Non-Ergodic Transport and Conformational Dynamics of DNA in Biomimetic Cytoskeleton Networks

Abstract

Macromolecular crowding is an increasingly relevant biophysical phenomenon affecting gene expression, drug delivery, protein function, and intracellular transport. Of particular interest is the influence that cytoskeletal filaments have on the transport and conformational dynamics of large DNA molecules -- two properties critical for processes such as transfection, viral infection, and gene therapy. Here, we use single-molecule conformational tracking (SMCT) to elucidate the transport properties and conformational dynamics of linear and relaxed circular (ring) DNA in in vitro composite networks of actin and microtubules with variable types of crosslinking. Specifically, we investigate the impact of crosslinking actin to actin, microtubules to microtubules, and actin to microtubules. While both linear and ring DNA undergo anomalous subdiffusion in all networks, the transport properties are heavily influenced by DNA topology (linear vs ring).

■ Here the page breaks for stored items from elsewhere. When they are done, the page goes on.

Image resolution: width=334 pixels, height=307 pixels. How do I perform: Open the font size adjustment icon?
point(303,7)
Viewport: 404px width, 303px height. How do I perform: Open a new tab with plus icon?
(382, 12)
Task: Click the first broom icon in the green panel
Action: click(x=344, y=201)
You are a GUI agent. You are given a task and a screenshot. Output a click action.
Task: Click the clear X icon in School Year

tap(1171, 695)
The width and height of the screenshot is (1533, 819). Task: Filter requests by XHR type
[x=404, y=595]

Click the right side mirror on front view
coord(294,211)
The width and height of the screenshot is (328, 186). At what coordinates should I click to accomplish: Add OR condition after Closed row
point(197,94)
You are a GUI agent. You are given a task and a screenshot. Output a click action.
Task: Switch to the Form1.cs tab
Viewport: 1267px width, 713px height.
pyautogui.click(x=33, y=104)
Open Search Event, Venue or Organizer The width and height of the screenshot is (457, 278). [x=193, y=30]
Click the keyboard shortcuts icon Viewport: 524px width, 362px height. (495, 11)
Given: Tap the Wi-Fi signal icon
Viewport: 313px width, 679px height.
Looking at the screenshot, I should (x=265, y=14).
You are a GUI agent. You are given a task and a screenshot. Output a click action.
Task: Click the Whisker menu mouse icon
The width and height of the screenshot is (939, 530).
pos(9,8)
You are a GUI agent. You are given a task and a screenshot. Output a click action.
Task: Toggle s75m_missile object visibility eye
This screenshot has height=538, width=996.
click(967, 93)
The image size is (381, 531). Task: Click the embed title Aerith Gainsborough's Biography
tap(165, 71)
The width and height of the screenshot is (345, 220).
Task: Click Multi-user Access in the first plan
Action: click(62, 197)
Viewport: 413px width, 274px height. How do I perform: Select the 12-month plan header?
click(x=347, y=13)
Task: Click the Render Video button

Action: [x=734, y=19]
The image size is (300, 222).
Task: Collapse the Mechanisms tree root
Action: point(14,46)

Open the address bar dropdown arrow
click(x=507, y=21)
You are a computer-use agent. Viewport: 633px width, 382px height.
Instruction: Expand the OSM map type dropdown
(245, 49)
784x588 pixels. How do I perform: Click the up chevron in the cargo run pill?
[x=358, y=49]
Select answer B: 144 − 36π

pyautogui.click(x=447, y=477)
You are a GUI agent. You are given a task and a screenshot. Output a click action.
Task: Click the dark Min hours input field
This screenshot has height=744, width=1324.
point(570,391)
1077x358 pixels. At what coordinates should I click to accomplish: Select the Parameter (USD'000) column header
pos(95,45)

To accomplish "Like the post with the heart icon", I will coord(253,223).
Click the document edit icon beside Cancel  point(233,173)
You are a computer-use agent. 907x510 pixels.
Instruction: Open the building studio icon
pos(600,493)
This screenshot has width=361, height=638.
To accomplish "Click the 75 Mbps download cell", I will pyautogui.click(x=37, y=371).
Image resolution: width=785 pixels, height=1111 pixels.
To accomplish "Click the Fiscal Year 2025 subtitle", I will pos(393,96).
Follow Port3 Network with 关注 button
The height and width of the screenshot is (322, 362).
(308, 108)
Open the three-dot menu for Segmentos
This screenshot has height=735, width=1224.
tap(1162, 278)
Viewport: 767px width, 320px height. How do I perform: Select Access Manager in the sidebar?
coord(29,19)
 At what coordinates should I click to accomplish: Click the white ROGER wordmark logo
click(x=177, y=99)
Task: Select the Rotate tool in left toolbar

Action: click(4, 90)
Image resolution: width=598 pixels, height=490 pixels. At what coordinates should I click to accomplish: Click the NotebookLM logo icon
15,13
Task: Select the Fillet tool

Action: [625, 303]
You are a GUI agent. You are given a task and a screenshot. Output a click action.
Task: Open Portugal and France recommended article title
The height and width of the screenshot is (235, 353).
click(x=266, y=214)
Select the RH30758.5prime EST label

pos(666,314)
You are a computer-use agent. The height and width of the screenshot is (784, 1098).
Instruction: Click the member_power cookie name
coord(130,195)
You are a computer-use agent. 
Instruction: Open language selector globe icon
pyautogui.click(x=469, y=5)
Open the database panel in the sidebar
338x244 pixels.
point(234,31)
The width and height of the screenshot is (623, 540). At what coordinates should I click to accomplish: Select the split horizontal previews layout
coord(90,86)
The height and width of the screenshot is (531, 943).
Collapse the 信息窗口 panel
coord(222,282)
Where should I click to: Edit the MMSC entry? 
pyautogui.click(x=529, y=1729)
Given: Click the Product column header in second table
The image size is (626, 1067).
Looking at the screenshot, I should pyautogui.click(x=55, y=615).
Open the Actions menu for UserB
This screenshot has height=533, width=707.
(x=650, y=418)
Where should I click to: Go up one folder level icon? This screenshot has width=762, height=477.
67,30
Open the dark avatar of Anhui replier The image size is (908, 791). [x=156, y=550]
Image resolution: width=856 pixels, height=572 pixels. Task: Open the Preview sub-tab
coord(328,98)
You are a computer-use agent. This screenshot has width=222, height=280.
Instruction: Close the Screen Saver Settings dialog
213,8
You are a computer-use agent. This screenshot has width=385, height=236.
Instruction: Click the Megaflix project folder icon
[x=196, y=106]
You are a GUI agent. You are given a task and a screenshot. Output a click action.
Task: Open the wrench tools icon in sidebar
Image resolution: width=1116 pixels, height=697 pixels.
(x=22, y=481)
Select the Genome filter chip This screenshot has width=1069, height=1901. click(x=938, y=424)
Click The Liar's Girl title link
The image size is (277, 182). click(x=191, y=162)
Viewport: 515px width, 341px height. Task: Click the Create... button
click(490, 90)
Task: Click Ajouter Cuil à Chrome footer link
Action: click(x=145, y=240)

Linear DNA chains are compacted and display a single mode of subdiffusion, while ring DNA polymers are swollen and exhibit biphasic subdiffusion suggestive of transient threading by the biomimetic cytoskeleton. These results are bolstered by the non-Gaussian nature of displacement probabilities and the non-ergodic behavior of both DNAs, with the relaxed circular DNA becoming less ergodic than their linear counterparts at long times.